* _Richiesta_: Riprendi il brano sul pessimismo eroico di Leopardi e proseguilo dopo la sua ultima frase.

* _Brano di partenza_:

---------------

Ma in questo momento della sua meditazione il Leopardi rivaluta la ragione, prima considerata causa di infelicità. Essa gli appare colpevole di aver distrutto le illusioni con la scoperta del vero, ma è anche l’unico bene rimasto agli uomini, i quali, forti della loro ragione, possono non solo porsi eroicamente di fronte al vero, ma anche conservare nelle sventure la propria dignità, anzi, unendosi tra loro con fraterna solidarietà, come egli dice nella “Ginestra“, possono vincere o almeno lenire il dolore.
La sua riflessione raggiunse quindi l’atarassia, in altre parole una saggezza distaccata e scettica. Questo distacco era dovuto dal suo nuovo giudizio sulla civiltà, al quale era giunto grazie al contatto con l’ambiente liberale moderato dei cattolici fiorentini. In quest’ultima fase l’esigenza dell’impegno civile e la proposta di una nuova funzione intellettuale sono, per lui, i bisogni della civiltà. Infatti il suicidio costituisce un errore, perché provoca dolore ai superstiti; quindi, lo sforzo degli essere umani deve essere rivolto a soccorrersi scambievolmente (sentimento della fraternità sociale). Gli uomini, così, consapevoli del male comune, la Natura, devono allearsi per ridurre il più possibile il loro dolore e accrescere la felicità consentita. Sta qui la democraticità del pensiero leopardiano, nella fase finale del cosiddetto pessimismo eroico, che promuove la solidarietà umana come mezzo per affrontare la sofferenza e la vanità della vita.

---------------

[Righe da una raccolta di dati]
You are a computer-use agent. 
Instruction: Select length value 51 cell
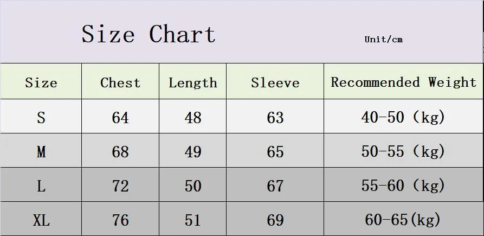coord(193,219)
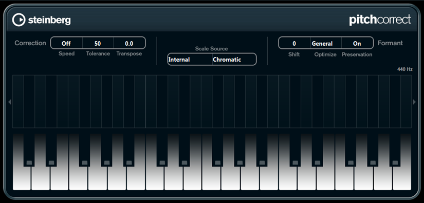Viewport: 424px width, 203px height.
Task: Open the General optimize dropdown
Action: [326, 43]
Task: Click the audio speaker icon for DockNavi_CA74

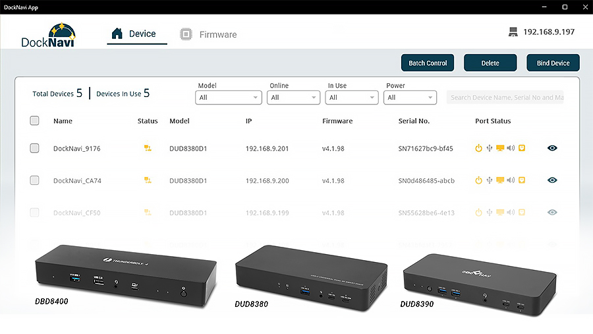Action: (511, 180)
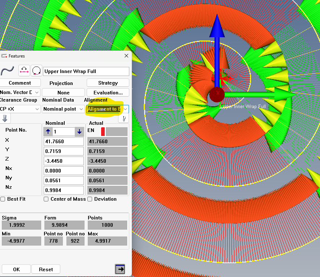This screenshot has width=320, height=277.
Task: Open the Nominal point dropdown
Action: point(63,109)
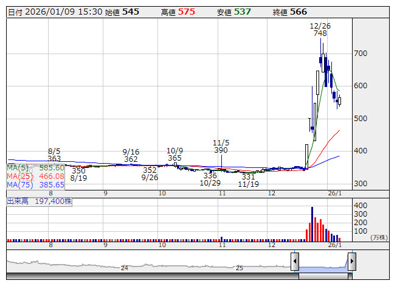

---------------

* _Risposta_:
La Teoria del piacere e la noia
Al centro del pensiero leopardiano troviamo la celebre “teoria del piacere“, una delle intuizioni più originali della sua riflessione filosofica. Formulata principalmente nello “Zibaldone”, questa teoria sostiene che l’essere umano tende naturalmente al piacere infinito, ma è costituzionalmente incapace di raggiungerlo in maniera piena e duratura. Leopardi scrive nei suoi appunti: “Il piacere è sempre o passato o futuro, non mai presente”, individuando in questa discrepanza tra desiderio infinito e possibilità limitate la causa fondamentale dell’infelicità umana.
Secondo Leopardi, l’uomo è caratterizzato da un’aspirazione all’infinito che lo porta a non accontentarsi mai di ciò che possiede. Ogni piacere ottenuto genera immediatamente insoddisfazione, poiché il desiderio umano è per sua natura illimitato, mentre le possibilità di appagamento sono finite. Questa condizione paradossale si manifesta nella celebre poesia “L’infinito”, dove il poeta, di fronte all’orizzonte limitato dalla siepe, immagina spazi senza limite, trovando momentaneo sollievo solo nell’immaginazione.
Strettamente collegata alla teoria del piacere è la riflessione sulla noia, che per Leopardi non rappresenta semplicemente la mancanza di stimoli, ma una condizione esistenziale profonda che rivela il vuoto intrinseco dell’esistenza. “La noia è in qualche modo il più sublime dei sentimenti umani”, afferma Leopardi, descrivendola come “il non poter essere soddisfatto da alcuna cosa terrena, né, per dir così, dalla terra intera”. In questa analisi, Leopardi anticipa temi che saranno centrali nel pensiero esistenzialista del Novecento, presentando la noia come manifestazione più pura del desiderio infinito dell’uomo confrontato con la finitezza della sua condizione.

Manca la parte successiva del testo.